Policy strategies and instruments for SME promotion have greater chances of success if they are embedded in broader business environment reform that involves non-state actors and civil society leaders from different (ethnic, political, religious, gender, age) groups in a public-private dialogue. For such a comprehensive approach, close coordination and collaboration with the host government and other western and non-western donors is essential. It is equally critical for donor governments to engage with their home-based multinational companies on issues of local sourcing. Not only do these larger companies have a significant share in the local market, they also have - through the employment, income and business opportunities they generate for different parts of the populations - political leverage that can be harnessed for broader political reform.

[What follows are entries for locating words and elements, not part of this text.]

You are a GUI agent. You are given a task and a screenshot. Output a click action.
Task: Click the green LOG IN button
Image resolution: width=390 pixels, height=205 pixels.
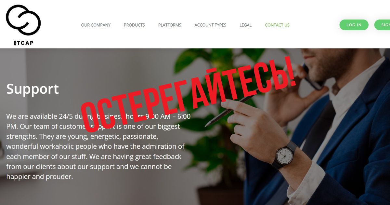click(x=354, y=25)
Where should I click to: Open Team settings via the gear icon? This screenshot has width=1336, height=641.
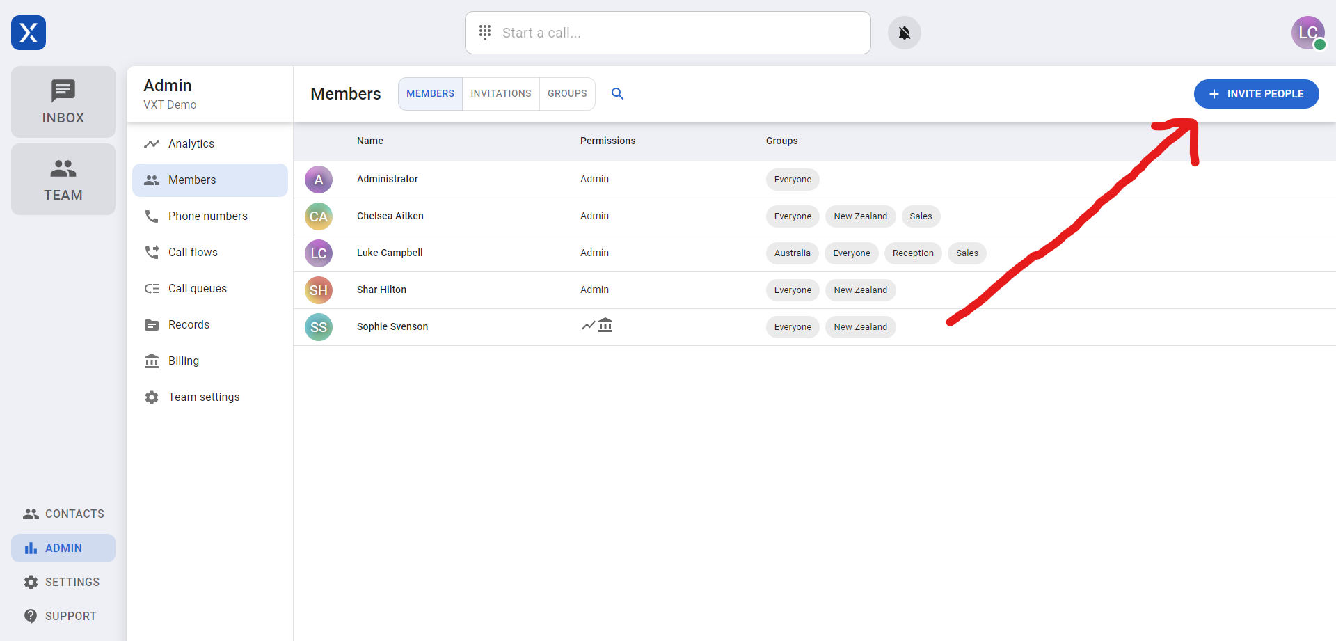(x=152, y=397)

Financial and technical assistance in fragile states has a greater chance of success as part of a more comprehensive business environment reform that is neither restricted to state institutions nor exclusively targeted at the economic sphere. For example, connecting SME promotion to public-private dialogue that involves both formal and informal institutions and organisations is likely to contribute to a more level playing field and to do so in a sustainable manner.
Technical assistance could be designed to improve the conflict-sensitivity of businesses when it comes to their operations vis-à-vis: their employees (training on balanced and transparent recruitment and employment practices); the community (training on communication and mediation strategies and on local conflict history and current conflict lines); and the government (training in communication, local legislation, advocacy and lobbying).
It is important to realise that any external support to businesses in fragile contexts comes with two types of conflict-related risks. On the one hand, there is a risk of doing harm by exposing the beneficiaries of external support to a heightened propensity for extortion and greed. On the other hand, an unequal distribution of financial or technical assistance can easily reinforce the predominance of a certain group, thereby underpinning existing horizontal inequality and fuelling potential grievances. Similarly, prioritising the promotion of female or young entrepreneurs should anticipate possible effects on traditions and value systems in order to navigate possible conflicts. Both risks should be carefully monitored and mitigated.